15
Sep

California Has the Nation’s Highest Poverty

Published on September 15th, 2017

Twenty Percent of Californians Live in Poverty
Twenty Percent of Californians Live in Poverty.

While Sacramento is promoting various bills that would restrict Immigration and Customs Enforcement, the Census Bureau released data that suggests California should consider the effects more immigration has on the state’s well-being. An eye-popping one in five Californians lives in poverty.

Using new methodology, the “Supplemental Poverty Measure” which includes the state’s exorbitantly high housing costs where two-thirds of Californians pay $1,500 or more monthly for a two-bedroom apartment, the Census Bureau found that in a three-year average of 2014, 2015 and 2016, an estimated 20.4 percent of Californians lived below the poverty line.
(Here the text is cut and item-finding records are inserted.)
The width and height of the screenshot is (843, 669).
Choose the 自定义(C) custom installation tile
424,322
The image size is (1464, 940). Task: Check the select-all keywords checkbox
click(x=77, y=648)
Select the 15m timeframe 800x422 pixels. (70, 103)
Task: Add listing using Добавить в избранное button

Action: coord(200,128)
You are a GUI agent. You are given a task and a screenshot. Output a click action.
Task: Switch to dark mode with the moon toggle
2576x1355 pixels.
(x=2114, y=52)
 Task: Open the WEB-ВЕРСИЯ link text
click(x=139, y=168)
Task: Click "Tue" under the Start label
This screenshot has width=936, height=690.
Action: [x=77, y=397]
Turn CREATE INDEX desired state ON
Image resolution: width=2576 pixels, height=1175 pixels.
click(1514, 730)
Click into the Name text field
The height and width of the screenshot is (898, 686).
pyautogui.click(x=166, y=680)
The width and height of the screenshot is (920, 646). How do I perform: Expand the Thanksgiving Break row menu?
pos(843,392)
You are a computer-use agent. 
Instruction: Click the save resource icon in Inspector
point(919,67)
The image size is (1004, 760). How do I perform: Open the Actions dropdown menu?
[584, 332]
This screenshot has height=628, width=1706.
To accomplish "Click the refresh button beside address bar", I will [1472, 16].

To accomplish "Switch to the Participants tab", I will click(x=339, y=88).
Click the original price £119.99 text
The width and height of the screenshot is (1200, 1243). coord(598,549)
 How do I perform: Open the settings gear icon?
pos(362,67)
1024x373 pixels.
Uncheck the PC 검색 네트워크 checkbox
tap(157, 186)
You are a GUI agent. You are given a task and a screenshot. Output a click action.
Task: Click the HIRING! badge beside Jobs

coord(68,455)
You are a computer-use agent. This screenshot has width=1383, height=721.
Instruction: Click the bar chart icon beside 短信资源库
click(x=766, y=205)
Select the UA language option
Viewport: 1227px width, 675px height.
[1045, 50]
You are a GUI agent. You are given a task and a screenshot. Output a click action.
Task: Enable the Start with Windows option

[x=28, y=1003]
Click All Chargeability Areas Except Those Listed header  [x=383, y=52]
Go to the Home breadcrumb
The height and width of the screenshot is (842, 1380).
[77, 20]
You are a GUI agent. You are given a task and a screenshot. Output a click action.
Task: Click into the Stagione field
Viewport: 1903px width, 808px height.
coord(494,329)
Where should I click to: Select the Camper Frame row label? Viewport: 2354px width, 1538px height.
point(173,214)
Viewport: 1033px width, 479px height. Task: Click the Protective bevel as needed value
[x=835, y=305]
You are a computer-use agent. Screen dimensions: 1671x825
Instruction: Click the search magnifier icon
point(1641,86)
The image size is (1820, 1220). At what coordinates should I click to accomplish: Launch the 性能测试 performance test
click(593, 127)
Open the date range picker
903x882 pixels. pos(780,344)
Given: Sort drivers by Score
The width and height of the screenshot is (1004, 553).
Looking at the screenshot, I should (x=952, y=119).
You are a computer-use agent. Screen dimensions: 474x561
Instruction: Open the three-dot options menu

Formerly, the Census Bureau relied on the now defunct “Official Poverty Measure” which excluded housing costs and other variables that reflected a stronger but misleading portrait of lower income Californians’ economic status. As Sara Kimberlin, senior policy analyst at the California Budget and Policy Center (CBPC) said: “Californians are more likely to be poor than residents in any other state.”

To boost the poor into a higher economic strata, CBPC, other non-profits, and the California Assembly urge greater economic opportunity, and expanded, federal benefits which would represent, at best, only a partial solution. The rest of the equation would include promoting lower immigration levels instead of passing bills at the state level that encourage more people to come to California.

In his National Review article titled “It’s Still a Mad, Mad California,” CAPS advisory board member Victor Davis Hansen wrote: “We [Californians] have the largest number of billionaires and the largest number of impoverished, both in real numbers and as a percentage of the state population.”

If Governor Jerry Brown and elites like Mark Zuckerberg truly cared about immigrants’ welfare, they’d advocate for fewer of them so that the ones already here and struggling would have a better chance to climb out of poverty.

Because it would, over a decade, cut immigration to the more traditional 500,000 annual level, eliminate the diversity visa, and reduce refugee resettlement—actions that would cut the number of lifetime work authorization permits issued— Senators Tom Cotton (R-AR) and David Perdue’s (R-GA) RAISE Act would open up more job opportunities to immigrants. Employment is the first step out of poverty.